* Work task *
The result should be the lines from the one that contains "How do I perform: Click" to the final line of the entries below, copied exactly and with no pictures.

* Recorded data *
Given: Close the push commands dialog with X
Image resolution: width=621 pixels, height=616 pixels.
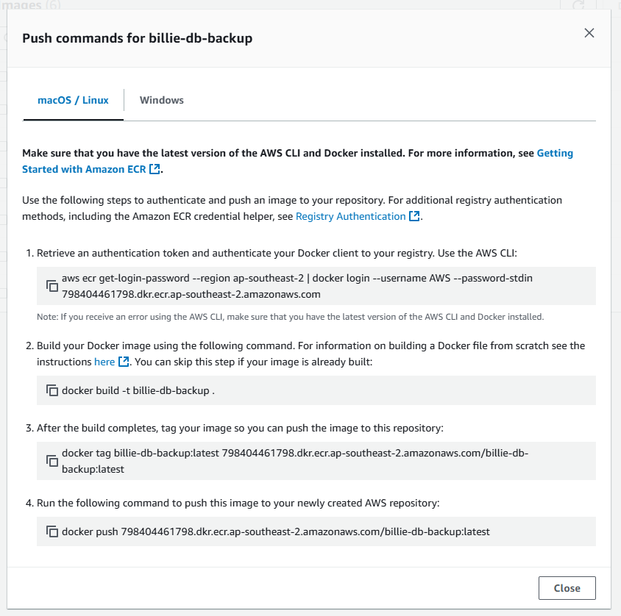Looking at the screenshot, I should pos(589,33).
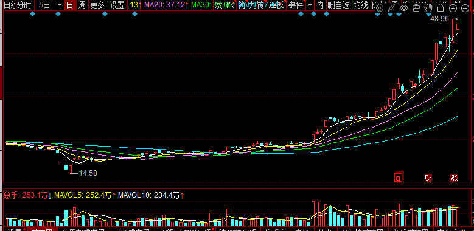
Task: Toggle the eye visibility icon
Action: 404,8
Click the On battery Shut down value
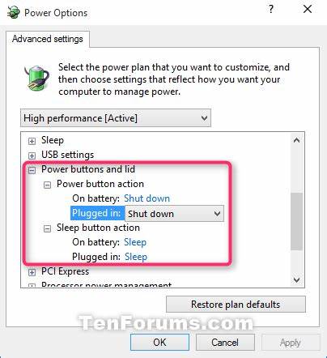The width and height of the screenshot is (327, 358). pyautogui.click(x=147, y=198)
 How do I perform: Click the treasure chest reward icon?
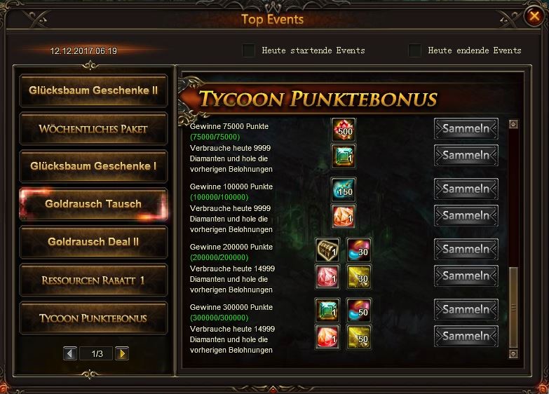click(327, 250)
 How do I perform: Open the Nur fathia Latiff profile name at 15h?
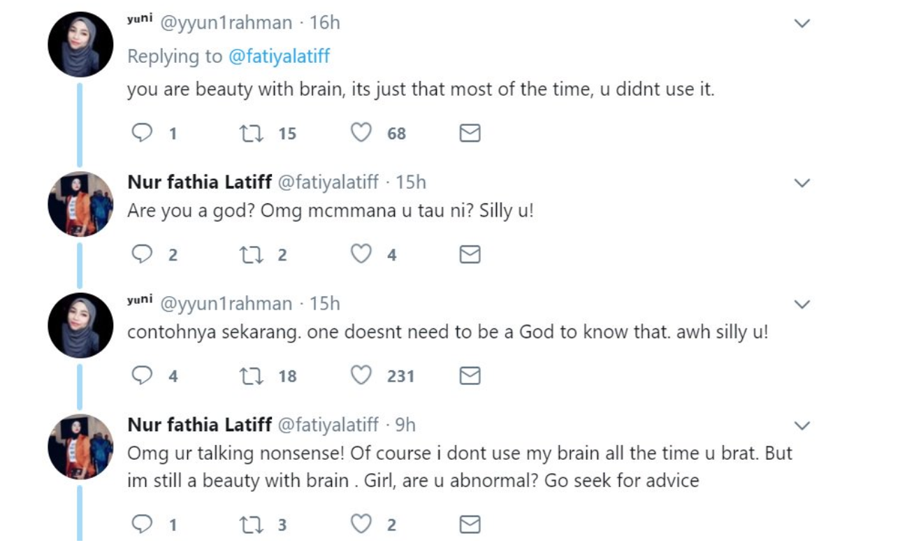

* Answer space *
 How do I perform: Click the treasure chest reward icon?
click(327, 250)
 How do I perform: Open the Nur fathia Latiff profile name at 15h?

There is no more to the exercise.